Extinction, Weissbluth, Cry-it-Out Method
One of the common self-soothing baby sleep methods is the extinction method, sometimes called unmodified extinction, the Weissbluth method, or the “cry-it-out” (CIO) method. This method requires the parent to not answer the child’s cries (8) after putting them to sleep. The behaviors parents ignore with this method include tantrums, calling out to the parents, and crying. The only exceptions to this rule are in instances where the child is ill or in danger.
The CIO method is highly effective in improving sleep for babies, as well as in reducing nighttime wakings and sleep problems. However, parents may feel uncomfortable leaving their child crying alone without comfort. If the parent gives in and comforts the child, the method will not be successful in teaching the baby to self-soothe. Instead, the baby may be motivated to cry for longer periods in the future until they receive comfort.
Extinction with Parental Presence
Extinction with parental presence, also called the “camping it out,” is a modified version of the extinction method (9). Rather than leaving the child alone in their bedroom, the parent stays in the room but still does not comfort the crying child unless there is an emergency.
Some parents may find this method more comfortable than leaving the child completely alone. As a result, they feel more confident that they can follow through with the method. Other parents, however, may feel distressed watching their child cry and not being allowed to comfort them.
Graduated Extinction or Ferber Sleep Method
Parents who wish to train their child to self-soothe but do not want to separate from the child for the entire night may prefer graduated extinction or the Ferber sleep method. Ferber sleep training requires the parent to wait a set amount of crying time before they check in on their child.
There are a few potential approaches to graduated extinction. In fixed graduated extinction, parents wait the same amount of time throughout the night before checking in. For example, they may allow the baby to cry in five-minute bouts before entering the room and soothing.
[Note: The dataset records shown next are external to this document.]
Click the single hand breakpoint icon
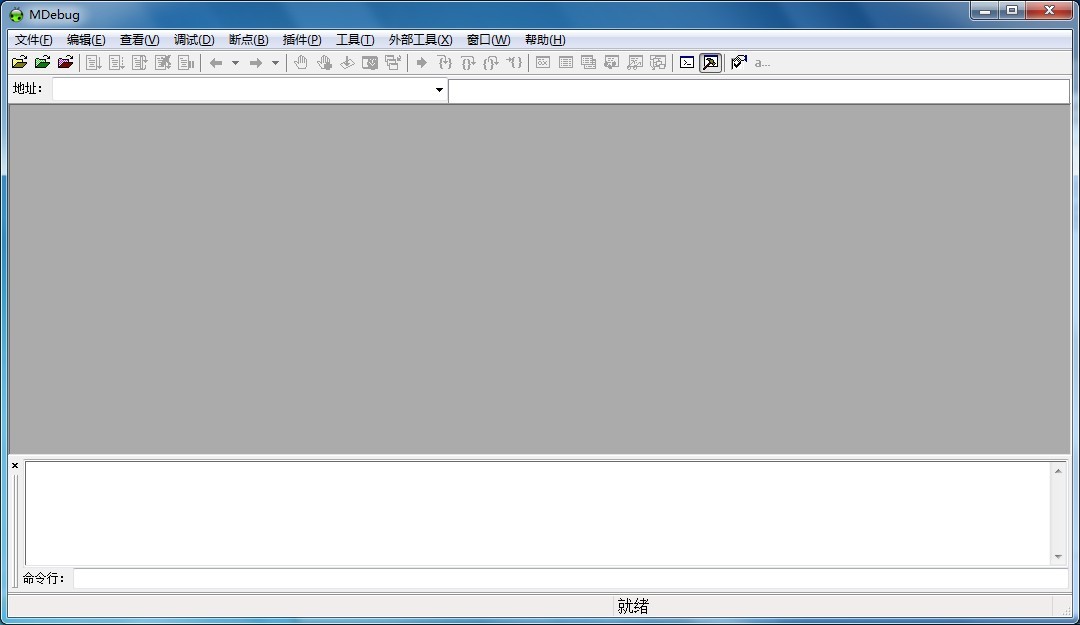tap(300, 63)
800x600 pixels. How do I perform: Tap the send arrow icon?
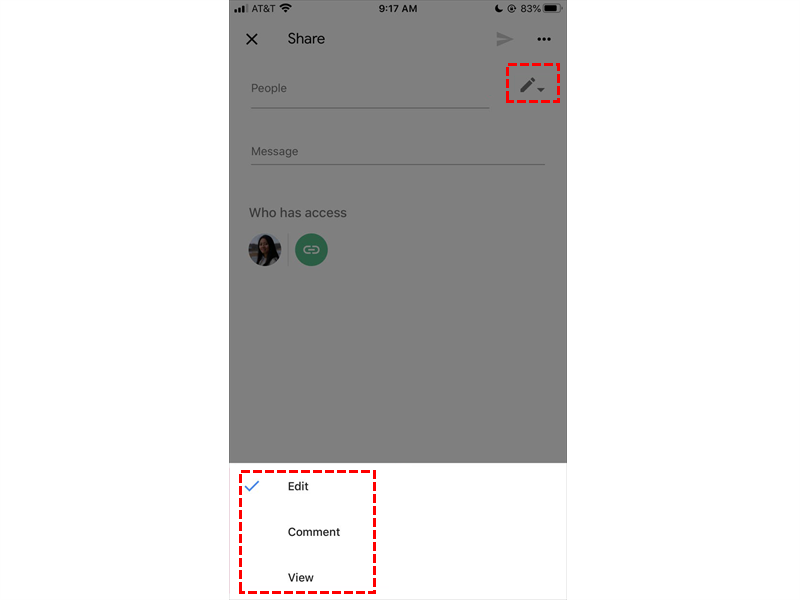coord(504,39)
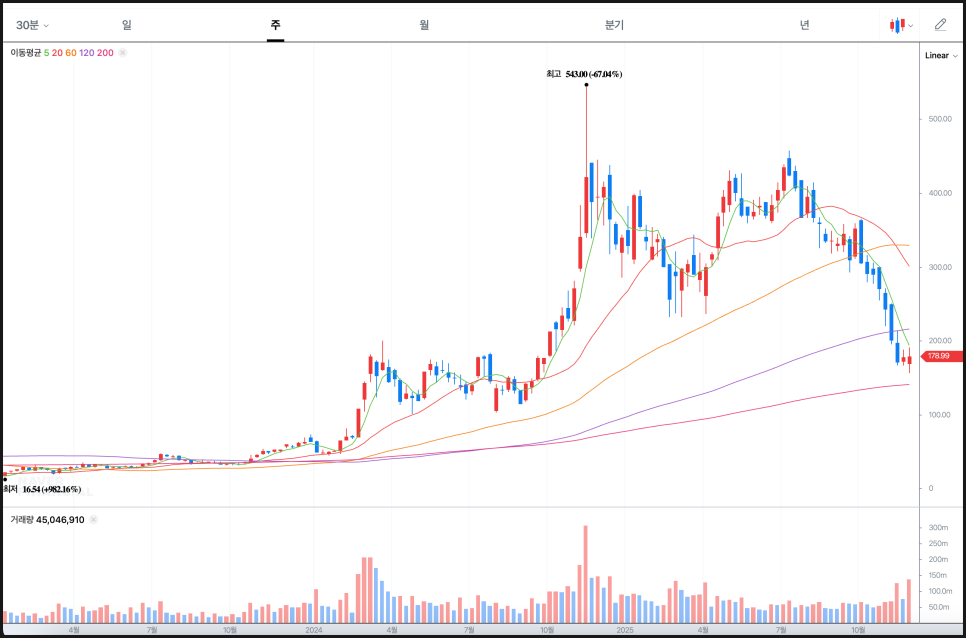Click the 200-period moving average label
Viewport: 966px width, 638px height.
click(x=105, y=52)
Alternatively, parents can try incremental graduated extinction. In this approach, parents extend the waiting period after hearing crying. At first, they wait five minutes before entering the room. The next time they wait 10 minutes, and then 15 minutes.
Regardless of which graduated extinction approach parents choose, they should only soothe the baby for a short period of time. Aim for 15 seconds to one minute. This quick check-in allows the child to know parents are present but discourages them from repeating the attention-seeking behavior. Eventually, the method allows the baby to self-soothe independent of comfort or feeding.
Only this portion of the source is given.